**ASSIGNED TASK:** A complete, exact copy of the records is needed here.
Segment Start: DATA EXTRACTS
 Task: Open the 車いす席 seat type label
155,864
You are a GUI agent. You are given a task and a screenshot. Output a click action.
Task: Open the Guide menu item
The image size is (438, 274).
Segment End: DATA EXTRACTS
**WRITTEN SOLUTION:**
 Task: Open the 車いす席 seat type label
155,864
You are a GUI agent. You are given a task and a screenshot. Output a click action.
Task: Open the Guide menu item
The image size is (438, 274).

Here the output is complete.